Dr.Marlina, S.H., M.Hum
Mata Kuliah:
Hukum Penitensier
Disusun Oleh:
KELOMPOK 8
Andre 170200180
Dhea Chintya Ginting 170200181
Hana Serbina Br.Sembiring 170200183
DEPARTEMEN HUKUM PIDANA
FAKULTAS HUKUM
UNIVERSITAS SUMATERA
UTARA
2020
DAFTAR ISI
Kata pengantar 2
Bab I: PENDAHULUAN
A. Latar
Belakang 3
B.
Identifikasi Masalah 8
Bab II:
TINJAUAN PUSTAKA
A.
Pengertian Pidana
Penjara 9
B.
Sejarah Pidana Penjara 11
C.
Pelaksanaan Pidana
Penjara 16
D.
Hak Dan Kewajiban
Warga Binaan 20
Bab III: TINJAUAN LAPAS
A.
Keadaan Dan Isi Lapas
Anak 26
B.
Program Pendidikan
Dan Pembinaan 26
C.
Kondisi Lapas 27
Bab IV:
PEMBAHASAN
A.
Proses Pembinaan
Warga Binaan 28
B.
Kendala Yang Ditemui
Di Lapas 34
Bab V:
PENUTUP
A.
Kesimpulan 35
B.
Saran 35
DAFTAR PUSTAKA 36
KATA PENGANTAR
Segala
puji bagi Tuhan yang telah memberikan kami
kemudahan sehingga dapat menyelesaikan makalah ini. Tanpa pertolongan-Nya
mungkin penyusun tidak akan sanggup menyelesaikannya dengan baik..
Makalah ini disusun agar
pembaca dapat memperluas ilmu tentang "Lembaga Pemasyarakatan", yang
kami sajikan berdasarkan pengamatan dari berbagai sumber. Makalah ini di susun
oleh penyusun dengan berbagai rintangan. Baik itu yang datang dari diri
penyusun maupun yang datang dari luar. Namun dengan penuh kesabaran dan terutama
pertolongan dari Tuhan akhirnya makalah ini dapat terselesaikan.
Semoga makalah ini dapat
memberikan pengetahuan yang lebih luas kepada pembaca. Walaupun makalah ini
memiliki kelebihan dan kekurangan. Penyusun membutuhkan kritik dan saran dari
pembaca yang membangun. Terima kasih.
Medan, 2 April 2020
BAB I
PENDAHULUAN
A.
Latar Belakang Masalah
Lembaga
Pemasyarakatan (disingkat LP atau LAPAS) adalah tempat untuk melakukan
pembinaan terhadap narapidana dan anak didik pemasyarakatan di Indonesia. Dalam
beberapa tahun belakangan ini Lembaga Pemasyarakatan (Lapas) di Indonesia telah
beralih fungsi. Jika pada awal pembentukannya bernama penjara (bui)

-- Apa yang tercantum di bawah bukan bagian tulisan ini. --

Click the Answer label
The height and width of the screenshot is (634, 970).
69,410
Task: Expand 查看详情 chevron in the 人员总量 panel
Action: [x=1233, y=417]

dimaksudkan untuk menghukum orang-orang yang melakukan kejahatan dan ketika
namanya diganti menjadi Lembaga Pemasyarakatan, maka fungsinya tidak lagi
semata - mata untuk menghukum orang-orang yang melakukan kejahatan tetapi lebih
kepada upaya pemasyarakatan terpidana. Artinya tempat terpidana sungguh-sungguh
dipersiapkan dengan baik agar kelak setelah masa hukumannya selesai akan
kembali ke masyarakat dengan keterampilan tertentu yang sudah dilatih di Lapas.
Sahardjo juga memiliki pandangan mengenai pembaharuan sistem kepenjaraan yang
sejalan dengan pemikiran diatas, antara lain:
1. Tiap orang adalah makhluk kemasyarakatan
2. Tidak ada orang yang hidup di luar
masyarakat
3. Narapidana hanya dijatuhi hukuman kehilangan kemerdekaan
bergerak. Jadi perlu diusahakan supaya
tetap dapat mempunyai mata pencaharian.[1]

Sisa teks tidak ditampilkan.